Until this summer, my kids have lived much of their childhood in Animalville, a small rambling town located in the southeast corner of our dining room.
Animalville boasts the usual amenities found in any well appointed town: charming houses, a school, a park and playground. Sometimes there's a cafe. Sometimes a store. Many institutions have come and gone over the years as the town has evolved to meet the changing needs of its residents. The houses are mostly made of wood and each has almost endless rooms. The weather is almost always perfect. The ecomony is based on love.
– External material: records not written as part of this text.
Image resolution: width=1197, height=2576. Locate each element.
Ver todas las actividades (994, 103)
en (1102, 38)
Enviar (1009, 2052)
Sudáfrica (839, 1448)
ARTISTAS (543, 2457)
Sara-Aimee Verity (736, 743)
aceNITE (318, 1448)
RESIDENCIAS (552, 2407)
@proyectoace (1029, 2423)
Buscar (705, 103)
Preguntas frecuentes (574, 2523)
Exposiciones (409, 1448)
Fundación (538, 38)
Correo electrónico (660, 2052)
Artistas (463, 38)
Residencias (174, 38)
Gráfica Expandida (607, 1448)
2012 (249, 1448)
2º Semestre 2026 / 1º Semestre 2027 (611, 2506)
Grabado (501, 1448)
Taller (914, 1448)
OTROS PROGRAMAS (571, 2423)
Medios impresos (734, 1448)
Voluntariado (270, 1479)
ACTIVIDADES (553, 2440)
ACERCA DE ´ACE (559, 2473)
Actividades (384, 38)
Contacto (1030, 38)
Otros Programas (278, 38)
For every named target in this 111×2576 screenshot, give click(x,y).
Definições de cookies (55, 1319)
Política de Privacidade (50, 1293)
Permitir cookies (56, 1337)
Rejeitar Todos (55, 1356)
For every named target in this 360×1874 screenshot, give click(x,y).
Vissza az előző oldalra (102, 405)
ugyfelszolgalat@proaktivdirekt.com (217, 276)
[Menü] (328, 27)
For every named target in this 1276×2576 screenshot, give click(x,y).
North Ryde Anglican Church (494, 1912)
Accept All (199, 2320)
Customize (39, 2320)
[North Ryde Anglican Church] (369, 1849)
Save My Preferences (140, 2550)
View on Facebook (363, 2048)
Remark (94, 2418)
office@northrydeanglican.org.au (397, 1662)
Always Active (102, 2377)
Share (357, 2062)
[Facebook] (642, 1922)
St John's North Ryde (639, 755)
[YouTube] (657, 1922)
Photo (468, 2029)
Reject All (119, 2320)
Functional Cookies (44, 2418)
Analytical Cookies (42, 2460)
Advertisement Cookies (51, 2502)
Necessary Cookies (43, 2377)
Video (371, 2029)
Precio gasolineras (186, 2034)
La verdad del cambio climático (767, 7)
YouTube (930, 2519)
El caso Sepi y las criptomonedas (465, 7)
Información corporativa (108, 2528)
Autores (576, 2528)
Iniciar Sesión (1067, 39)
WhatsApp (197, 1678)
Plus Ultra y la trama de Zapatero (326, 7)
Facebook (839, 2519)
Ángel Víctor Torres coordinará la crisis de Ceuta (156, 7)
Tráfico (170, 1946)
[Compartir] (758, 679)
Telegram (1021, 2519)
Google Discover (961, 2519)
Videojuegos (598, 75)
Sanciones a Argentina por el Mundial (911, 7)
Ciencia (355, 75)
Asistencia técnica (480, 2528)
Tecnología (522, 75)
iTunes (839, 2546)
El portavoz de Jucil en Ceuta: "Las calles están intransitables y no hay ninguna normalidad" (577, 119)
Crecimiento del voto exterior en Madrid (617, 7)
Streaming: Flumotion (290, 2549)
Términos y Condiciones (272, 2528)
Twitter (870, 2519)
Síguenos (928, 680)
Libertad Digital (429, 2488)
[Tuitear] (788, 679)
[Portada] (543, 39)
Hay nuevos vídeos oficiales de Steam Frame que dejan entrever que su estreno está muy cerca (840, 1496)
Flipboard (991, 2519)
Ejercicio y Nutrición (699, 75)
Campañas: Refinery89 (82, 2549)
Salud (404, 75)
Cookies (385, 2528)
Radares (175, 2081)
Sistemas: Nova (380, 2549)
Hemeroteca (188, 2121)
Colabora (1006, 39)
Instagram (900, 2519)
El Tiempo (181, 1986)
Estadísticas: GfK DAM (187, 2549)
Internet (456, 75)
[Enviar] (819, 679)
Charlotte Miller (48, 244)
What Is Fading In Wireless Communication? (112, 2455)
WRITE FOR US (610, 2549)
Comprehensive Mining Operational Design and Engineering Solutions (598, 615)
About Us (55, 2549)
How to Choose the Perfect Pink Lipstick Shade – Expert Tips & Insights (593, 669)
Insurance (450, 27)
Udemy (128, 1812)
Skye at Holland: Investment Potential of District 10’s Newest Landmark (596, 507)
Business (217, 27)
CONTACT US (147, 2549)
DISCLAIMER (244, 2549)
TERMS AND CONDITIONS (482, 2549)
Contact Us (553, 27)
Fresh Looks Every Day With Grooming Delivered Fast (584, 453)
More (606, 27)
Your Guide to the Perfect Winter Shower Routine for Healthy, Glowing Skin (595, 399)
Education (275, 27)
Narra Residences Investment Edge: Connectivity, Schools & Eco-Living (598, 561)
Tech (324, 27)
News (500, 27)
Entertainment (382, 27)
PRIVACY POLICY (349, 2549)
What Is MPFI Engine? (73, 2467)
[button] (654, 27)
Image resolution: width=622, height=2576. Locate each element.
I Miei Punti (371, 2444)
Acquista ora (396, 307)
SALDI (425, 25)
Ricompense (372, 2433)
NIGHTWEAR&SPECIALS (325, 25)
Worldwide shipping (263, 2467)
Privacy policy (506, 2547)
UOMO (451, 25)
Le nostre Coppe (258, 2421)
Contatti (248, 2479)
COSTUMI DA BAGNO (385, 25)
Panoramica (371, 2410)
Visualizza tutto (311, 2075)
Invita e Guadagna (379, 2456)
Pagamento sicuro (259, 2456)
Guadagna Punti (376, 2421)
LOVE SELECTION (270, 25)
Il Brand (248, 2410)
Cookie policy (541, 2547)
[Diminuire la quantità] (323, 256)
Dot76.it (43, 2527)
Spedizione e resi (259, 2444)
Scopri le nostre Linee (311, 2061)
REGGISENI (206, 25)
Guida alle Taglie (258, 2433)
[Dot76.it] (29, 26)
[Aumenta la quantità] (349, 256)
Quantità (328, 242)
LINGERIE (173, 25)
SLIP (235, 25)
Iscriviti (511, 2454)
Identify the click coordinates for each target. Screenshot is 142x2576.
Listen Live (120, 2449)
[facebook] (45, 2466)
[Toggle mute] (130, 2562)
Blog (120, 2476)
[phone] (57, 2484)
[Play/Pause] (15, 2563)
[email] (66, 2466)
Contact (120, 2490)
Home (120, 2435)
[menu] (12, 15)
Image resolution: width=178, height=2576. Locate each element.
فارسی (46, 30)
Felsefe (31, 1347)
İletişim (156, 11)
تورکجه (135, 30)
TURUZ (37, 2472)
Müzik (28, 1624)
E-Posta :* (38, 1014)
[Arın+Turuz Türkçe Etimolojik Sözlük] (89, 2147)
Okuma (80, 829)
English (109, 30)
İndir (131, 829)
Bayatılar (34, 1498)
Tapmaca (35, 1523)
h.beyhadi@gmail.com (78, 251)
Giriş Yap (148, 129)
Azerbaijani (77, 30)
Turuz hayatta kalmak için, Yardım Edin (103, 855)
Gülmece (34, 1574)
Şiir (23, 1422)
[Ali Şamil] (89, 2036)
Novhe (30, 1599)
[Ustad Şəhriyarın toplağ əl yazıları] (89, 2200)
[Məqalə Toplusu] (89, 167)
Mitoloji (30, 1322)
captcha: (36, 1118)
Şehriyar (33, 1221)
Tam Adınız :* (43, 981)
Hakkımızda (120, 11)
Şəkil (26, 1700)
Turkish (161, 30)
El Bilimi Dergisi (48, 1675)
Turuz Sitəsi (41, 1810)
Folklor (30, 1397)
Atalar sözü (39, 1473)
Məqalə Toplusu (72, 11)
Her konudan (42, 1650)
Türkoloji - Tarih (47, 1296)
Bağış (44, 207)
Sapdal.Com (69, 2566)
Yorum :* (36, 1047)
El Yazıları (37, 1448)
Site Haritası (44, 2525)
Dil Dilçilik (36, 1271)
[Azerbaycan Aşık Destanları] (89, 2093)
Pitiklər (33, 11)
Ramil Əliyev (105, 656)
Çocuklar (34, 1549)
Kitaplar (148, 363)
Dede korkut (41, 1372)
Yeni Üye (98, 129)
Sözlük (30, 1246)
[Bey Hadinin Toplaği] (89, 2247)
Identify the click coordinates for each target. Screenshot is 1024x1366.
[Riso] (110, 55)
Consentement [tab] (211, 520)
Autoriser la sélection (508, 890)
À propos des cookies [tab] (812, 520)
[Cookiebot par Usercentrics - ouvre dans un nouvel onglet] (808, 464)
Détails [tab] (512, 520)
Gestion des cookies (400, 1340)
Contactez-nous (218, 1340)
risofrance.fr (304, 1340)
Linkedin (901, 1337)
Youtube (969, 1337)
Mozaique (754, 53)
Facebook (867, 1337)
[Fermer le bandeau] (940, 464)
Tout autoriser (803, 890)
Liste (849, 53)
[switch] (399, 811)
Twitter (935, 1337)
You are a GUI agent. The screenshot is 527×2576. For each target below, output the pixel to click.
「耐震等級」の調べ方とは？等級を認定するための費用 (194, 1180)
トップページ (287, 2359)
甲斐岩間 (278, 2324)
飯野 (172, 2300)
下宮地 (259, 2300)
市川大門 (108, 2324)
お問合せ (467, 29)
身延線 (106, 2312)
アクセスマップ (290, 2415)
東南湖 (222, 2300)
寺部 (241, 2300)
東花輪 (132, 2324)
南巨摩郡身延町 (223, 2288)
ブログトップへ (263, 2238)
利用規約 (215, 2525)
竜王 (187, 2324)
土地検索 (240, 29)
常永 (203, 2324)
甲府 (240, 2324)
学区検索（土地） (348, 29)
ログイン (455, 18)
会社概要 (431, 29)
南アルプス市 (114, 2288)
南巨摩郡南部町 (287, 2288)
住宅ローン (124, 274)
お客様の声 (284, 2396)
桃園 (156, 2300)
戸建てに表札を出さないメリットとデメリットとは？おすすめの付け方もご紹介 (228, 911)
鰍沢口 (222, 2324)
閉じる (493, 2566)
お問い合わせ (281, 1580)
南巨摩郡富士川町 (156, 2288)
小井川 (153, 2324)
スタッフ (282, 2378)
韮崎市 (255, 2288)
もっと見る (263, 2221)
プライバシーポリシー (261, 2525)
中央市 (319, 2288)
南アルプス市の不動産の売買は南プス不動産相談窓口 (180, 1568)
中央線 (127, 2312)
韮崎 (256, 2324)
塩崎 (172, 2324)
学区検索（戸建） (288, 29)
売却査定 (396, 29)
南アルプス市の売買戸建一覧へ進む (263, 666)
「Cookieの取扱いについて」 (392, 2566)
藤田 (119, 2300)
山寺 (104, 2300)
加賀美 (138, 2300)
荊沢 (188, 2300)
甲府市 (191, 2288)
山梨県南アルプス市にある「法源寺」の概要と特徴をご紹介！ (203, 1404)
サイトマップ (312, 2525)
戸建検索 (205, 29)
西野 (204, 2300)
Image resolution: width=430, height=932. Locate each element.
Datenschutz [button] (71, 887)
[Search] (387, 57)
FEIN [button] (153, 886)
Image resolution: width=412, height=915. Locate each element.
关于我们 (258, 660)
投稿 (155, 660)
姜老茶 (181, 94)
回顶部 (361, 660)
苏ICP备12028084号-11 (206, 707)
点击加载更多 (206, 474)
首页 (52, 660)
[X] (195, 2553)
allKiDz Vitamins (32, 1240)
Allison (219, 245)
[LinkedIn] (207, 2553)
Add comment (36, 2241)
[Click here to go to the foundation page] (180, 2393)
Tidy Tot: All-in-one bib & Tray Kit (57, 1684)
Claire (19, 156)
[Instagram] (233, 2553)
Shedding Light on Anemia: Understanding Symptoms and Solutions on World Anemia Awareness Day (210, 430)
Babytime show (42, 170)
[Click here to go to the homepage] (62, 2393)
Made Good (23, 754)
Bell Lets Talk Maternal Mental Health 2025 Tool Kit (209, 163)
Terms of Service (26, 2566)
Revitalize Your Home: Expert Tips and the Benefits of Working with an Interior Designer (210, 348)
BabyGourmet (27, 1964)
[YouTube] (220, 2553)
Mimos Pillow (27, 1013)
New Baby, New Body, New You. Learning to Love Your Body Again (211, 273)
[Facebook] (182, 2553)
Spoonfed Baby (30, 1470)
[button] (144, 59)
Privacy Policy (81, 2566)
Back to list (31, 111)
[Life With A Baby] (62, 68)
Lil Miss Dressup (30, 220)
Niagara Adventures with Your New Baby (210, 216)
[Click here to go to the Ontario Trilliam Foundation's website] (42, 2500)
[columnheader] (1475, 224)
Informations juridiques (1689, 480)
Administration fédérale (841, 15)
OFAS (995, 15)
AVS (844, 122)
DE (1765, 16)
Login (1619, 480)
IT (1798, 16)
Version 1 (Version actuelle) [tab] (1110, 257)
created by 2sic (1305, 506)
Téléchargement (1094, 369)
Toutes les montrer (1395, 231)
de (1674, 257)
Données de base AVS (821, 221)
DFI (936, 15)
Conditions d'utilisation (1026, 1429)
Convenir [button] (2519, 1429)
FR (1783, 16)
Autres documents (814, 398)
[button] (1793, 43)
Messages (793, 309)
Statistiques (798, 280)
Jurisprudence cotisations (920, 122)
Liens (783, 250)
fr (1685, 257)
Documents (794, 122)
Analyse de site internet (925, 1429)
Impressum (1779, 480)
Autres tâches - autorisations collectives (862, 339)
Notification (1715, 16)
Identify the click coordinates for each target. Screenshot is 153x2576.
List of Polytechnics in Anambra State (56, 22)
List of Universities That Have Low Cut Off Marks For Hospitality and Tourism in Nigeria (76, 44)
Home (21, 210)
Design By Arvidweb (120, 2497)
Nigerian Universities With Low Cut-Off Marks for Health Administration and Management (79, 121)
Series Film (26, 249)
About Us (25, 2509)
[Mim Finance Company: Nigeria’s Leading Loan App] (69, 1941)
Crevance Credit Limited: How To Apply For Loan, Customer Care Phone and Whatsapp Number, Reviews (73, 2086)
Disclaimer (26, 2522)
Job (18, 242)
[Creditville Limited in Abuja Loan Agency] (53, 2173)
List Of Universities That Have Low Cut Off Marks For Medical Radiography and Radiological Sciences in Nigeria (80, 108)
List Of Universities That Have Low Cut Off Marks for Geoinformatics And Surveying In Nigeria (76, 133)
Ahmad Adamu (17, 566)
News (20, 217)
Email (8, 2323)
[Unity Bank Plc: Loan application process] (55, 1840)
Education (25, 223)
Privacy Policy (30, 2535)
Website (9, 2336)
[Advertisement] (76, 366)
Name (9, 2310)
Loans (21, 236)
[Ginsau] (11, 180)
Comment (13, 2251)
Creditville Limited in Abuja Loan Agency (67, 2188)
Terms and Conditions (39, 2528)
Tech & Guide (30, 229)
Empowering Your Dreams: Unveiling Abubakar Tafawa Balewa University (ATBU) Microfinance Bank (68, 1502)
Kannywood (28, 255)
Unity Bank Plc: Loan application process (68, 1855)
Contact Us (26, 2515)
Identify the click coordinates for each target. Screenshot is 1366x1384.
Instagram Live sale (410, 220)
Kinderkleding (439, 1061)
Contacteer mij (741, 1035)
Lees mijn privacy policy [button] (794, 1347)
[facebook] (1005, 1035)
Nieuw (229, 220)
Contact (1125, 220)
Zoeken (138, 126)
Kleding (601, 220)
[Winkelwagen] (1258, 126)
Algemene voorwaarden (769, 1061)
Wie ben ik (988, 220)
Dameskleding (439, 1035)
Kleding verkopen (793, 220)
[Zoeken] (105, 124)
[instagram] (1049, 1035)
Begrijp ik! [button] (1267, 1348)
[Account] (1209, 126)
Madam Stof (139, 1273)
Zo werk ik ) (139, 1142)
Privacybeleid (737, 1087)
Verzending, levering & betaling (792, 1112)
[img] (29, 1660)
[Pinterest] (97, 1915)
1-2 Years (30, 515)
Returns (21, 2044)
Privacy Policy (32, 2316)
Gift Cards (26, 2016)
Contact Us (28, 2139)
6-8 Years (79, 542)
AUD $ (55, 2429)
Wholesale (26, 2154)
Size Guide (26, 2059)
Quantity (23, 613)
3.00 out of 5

The citizens here live in loyal, almost tribal, family groups. Over the years their professions have ranged from preschool teacher and shop owner to fashion designer, film makers and international popstars. Many of them are children. Some are kind, a few are occasionally truculant, once in awhile even defiant.
Through the years the town has witnessed all the usual life stories from silly songs and other happy playground antics, to bigger stuff like turf wars, squabbles, reunions, births, adoptions.
And oh have they all traveled... to the beach, to Antarctica. It's all just a wish away from home.
Who wouldn't want to live here?
This is an elegy for Animalville. My kids are now 14, 1o and 9 years old and the time they spend there has dwindled to almost nothing. We'll see. Maybe there's just enough life left to see us through one more long summer.
A long time ago, when Lia as a baby, a wise woman told me that motherhood is the discipline of saying goodbye. Today that goodbye resonates deep as the continental drift.